Перед каждым заседанием — подробный инструктаж: что будет, как себя вести, что говорить. После — разбор полётов. Я запрещал ему любую «самодеятельность», о опасности которой писал: «Ваши записи и объяснения могут быть восприняты как отсутствие раскаяния или попытка переложить вину… Позиция разрушена - наказание приближается к максимуму».
Он научился отвечать только на вопросы, не растекаясь в оправданиях. Хотя да, в последнем слове сам себе добавил несколько лет срока, скатившись в свои рассуждения. Я даже демонстративно обернулся на него, он понял «Мне надо заканчивать?», но все таки продолжил...
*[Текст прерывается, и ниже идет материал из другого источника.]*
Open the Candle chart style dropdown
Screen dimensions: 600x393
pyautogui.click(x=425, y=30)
Итог 12-го заседания — приговор.
Прокурор, как и обещал матери, запросил 21 год строгого режима. Фактически, «пожизненное». Я уже говорил клиенту: за убийство с расчленением могли бы дать меньше. Но с учетом всего обвинительного мог и пожизненное. Все таки и на него подействовали наши аргументы.
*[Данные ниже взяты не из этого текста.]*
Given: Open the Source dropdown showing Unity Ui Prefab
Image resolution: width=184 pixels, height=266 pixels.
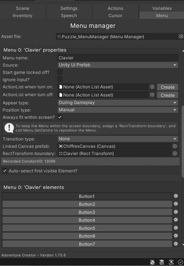Looking at the screenshot, I should click(118, 65).
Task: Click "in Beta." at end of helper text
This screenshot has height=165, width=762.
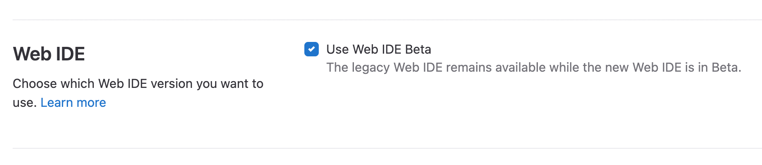Action: (720, 68)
Но наша годовая оборона дала результат. Суд назначил 15 лет.
Это не просто цифра. Это тактическая победа:
Суд ОТКАЗАЛСЯ от применения п. «б» ч.5 ст. 132 УК РФ — самой тяжкой квалификации, которая вела к верхнему пределу.
Суд ПОЛНОСТЬЮ ОПРАВДАЛ по одному эпизоду ст. 242 УК РФ, признав отсутствие состава и право на реабилитацию. Оправдательный вывод суда по отдельному эпизоду — это нечастность, ключевой элемент конструкции приговора. Он позволяет оценить избирательность и критичность доказательства, что подтверждает представление о «сплошной доказанности» всего обвинительного массива.
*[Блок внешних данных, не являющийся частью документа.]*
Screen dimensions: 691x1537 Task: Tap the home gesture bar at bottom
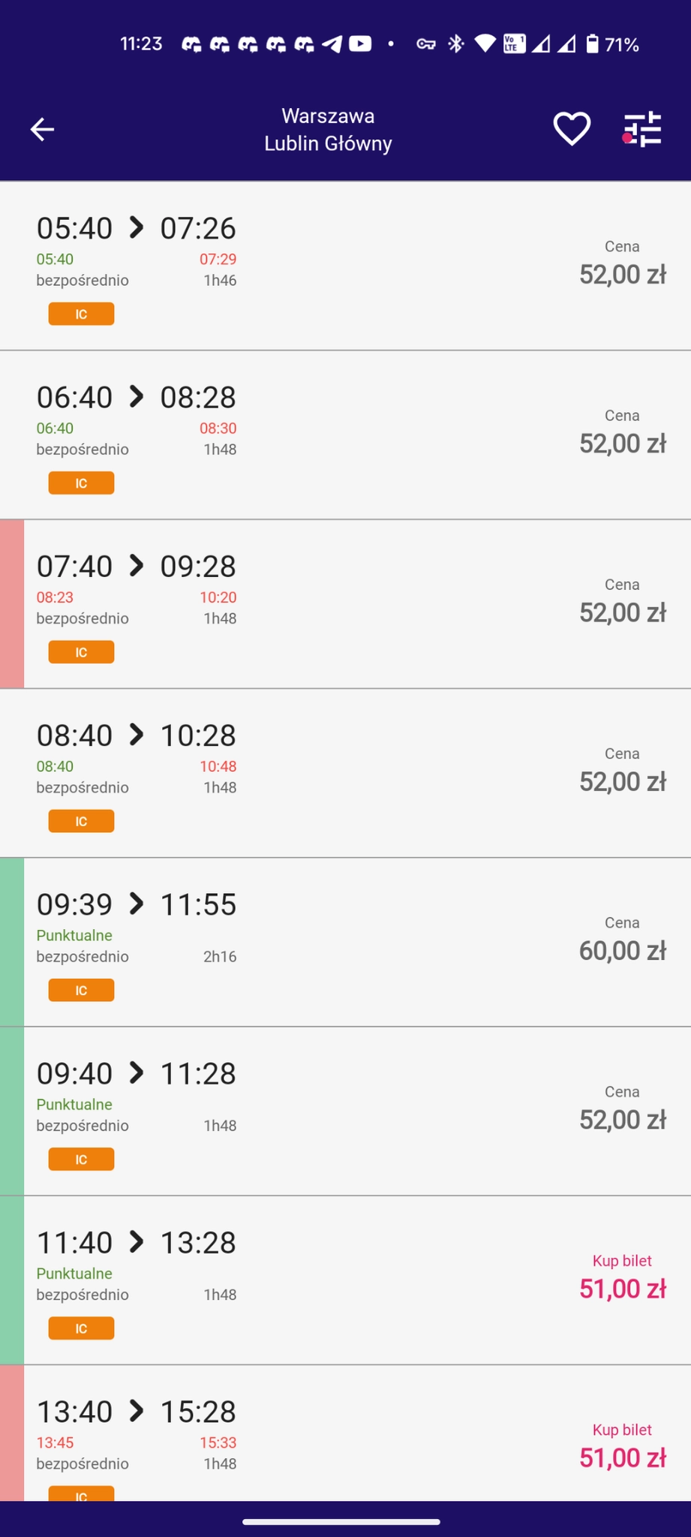point(341,1522)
Компенсация морального вреда снижена с 1.5 млн на 500 тыс. рублей.
Выводы для коллег:
В «безнадёжных» делах цель — не оправдание, а жёсткое ограничение урона. Наша оборона срезала 6 лет и самую тяжкую статью.
Адвокат — это ещё и психолог, и нянька, и тактик. Без выстраивания человеческих отношений и постоянного ведения клиента даже юридически верная стратегия развалится.
Количество заседаний — ваш союзник. Не торопите процесс. Каждое заседание — это возможность посеять сомнение. Каждое заседание позволяет суду соприкоснуться с материалами дел непосредственно, увидеть динамику показаний, ответы экспертов, реакцию стороны.
Боритесь за каждую «мелочь»: оправдание по второстепенной статье (ст. 242) — это не мелочь. Это рычаг для апелляции и признание системой своей ошибки. В длительном процессе суд неизбежно выходит за рамки фабулы обвинения и начинает анализировать доказательства не как формальный набор, а как совокупность фактов, требующих внутренней критики.
Этот приговор с его внутренними противоречиями (оправдали по одному, но осудили по другому на таких же шатких доказательствах) — идеальная основа для апелляции. Год обороны завершён. Начинается год контратаки.


Уважаемый Владимир Владимирович, хорошая публикация. Важная для тех, кто продолжит свою юридическую деятельность при адвокатской монополии.
Успеха в апелляционной инстанции.
Уважаемый Олег Юрьевич, спасибо за отклик и добрые пожелания! Что касается монополии, моя публикация была, скорее, о личном выборе и профессиональной специализации. Что же до самой адвокатской монополии — я, как известно, являюсь её последовательным противником. Согласен, что сам по себе статус адвоката не гарантирует ни качества защиты, ни готовности браться за сложные дела. Это вопрос личной ответственности и этики, а не только формального допуска. Но, возможно, стоит обсудить это отдельно и более предметно — тема того заслуживает. Ещё раз благодарю!
Уважаемый Владимир Владимирович, по таким делам, защите всегда очень сложно и тяжело работать, в том числе и в силу предубеждённости стороны обвинения и судей, и сильно «перекошенной» оценке доказательств, которые на деле часто подменяются только словами даже не самих «потерпевших», а их вольной интерпретацией следователем :x :@
При таких исходных данных, результат вашей работы безусловно
можнонужно считать успехом, и я надеюсь, что на стадии обжалования приговора Вам удастся ещё сильно сократить объём и тяжесть обвинения.